At the University of Wisconsin at Madison, Brian Wilk, assistant director of admissions, weighs in with $1,745.
Most schools operate on a 32-week academic year, so these three schools are forecasting a miscellaneous need for the aforementioned $55 per week.
“This is a reasonable and modest budget,” says Austin. “If a student comes in with little support from home, and we’re providing him with this amount (of spending money) through financial aid, we understand it will be difficult (to make ends meet). For a student who can supplement (with savings) from a good summer job or who can get a little help from home, it should be quite adequate.”
Adequate or not, where does the money go?
Betsy Carmody of Birmingham, Ala., who attends Northwestern University and last school year served as managing editor of the Daily Northwestern, takes less than a minute to add her weekly expenses. Counting out loud (“$25 for Friday night, $25 for Saturday night–no, make it $20 a night . . .”), she quickly arrives at $70 a week.
“Don’t forget laundry,” Carmody says. She budgets $10 per week. Some students also have a garment or two that needs to be dry-cleaned, she says.
A car is a budget-buster, she says. Besides the gas, insurance and maintenance, most campuses have parking fees. “At Northwestern, figure $30 to $60 per month,” she says.
If it costs more to spend a week on campus than it used to, says Wilk, you can blame part of it on technology. “VCRs necessitate video rentals,” he says.
“If you’ve got the microwave and the room refrigerator,” says Parker, agreeing wholeheartedly, “you’re going to put something in it.” In no way, the administrators say, does the ability to prepare food in the dorm room 24 hours a day compromise the college student’s principal inalienable right to order pizza at midnight.
Nearly all dorm rooms have phones, Wilk says, with a small charge for local calls. “Some of the students run up big long-distance bills calling friends at other colleges,” he says.
One thing your college student won’t have to pay for, however, is a computer access fee. Rather than jacking up your America Online bill, they’ll access the Internet free through the college’s computer system. At Drake, there is a Macintosh in every dorm room at no extra charge.
Entertainment, such as concerts, won’t cost your Bradley student nearly as much as your Loyola student. “Since we’re so close to Chicago, concerts are a money-suck,” says Northwestern student Carmody. “Every weekend there is a good show here. Once you’re in the door, there’s the pull of a T-shirt or something.”
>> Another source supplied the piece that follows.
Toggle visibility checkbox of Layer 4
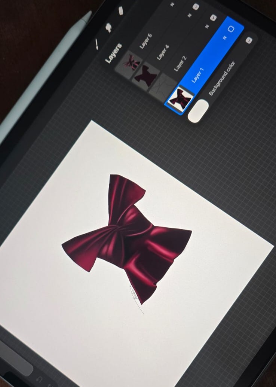Image resolution: width=276 pixels, height=387 pixels. [x=196, y=6]
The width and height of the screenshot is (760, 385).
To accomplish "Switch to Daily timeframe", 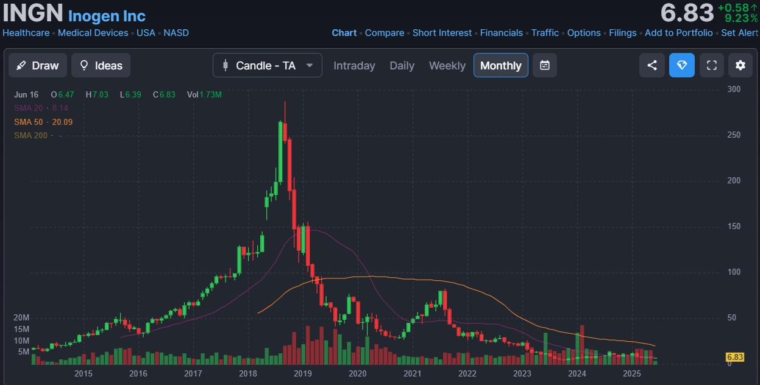I will click(x=402, y=66).
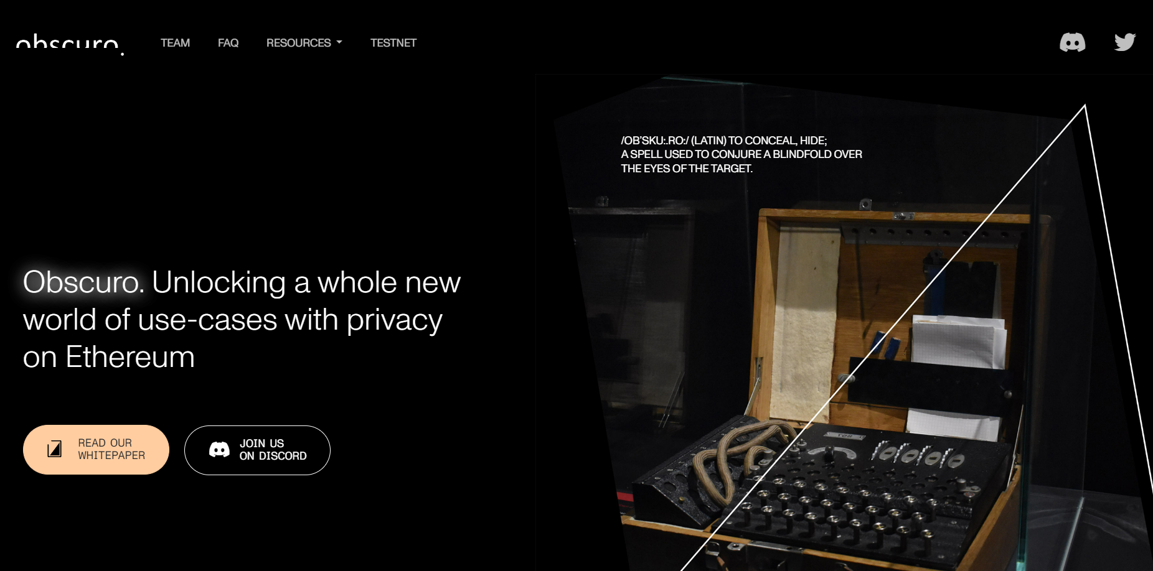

Clothing is a line item. You’d be happy if they spent some of that allowance on a hat and gloves; instead they will buy oversized $40 sweatshirts with the school logo.
Sorority and fraternity members will have additional opportunities, besides dues, to throw in for date parties or off-campus galas celebrating special occasions such as October or November. Including dinner, T-shirts, a fee for the band and a commemorative photograph, an off-campus Greek party can run $100.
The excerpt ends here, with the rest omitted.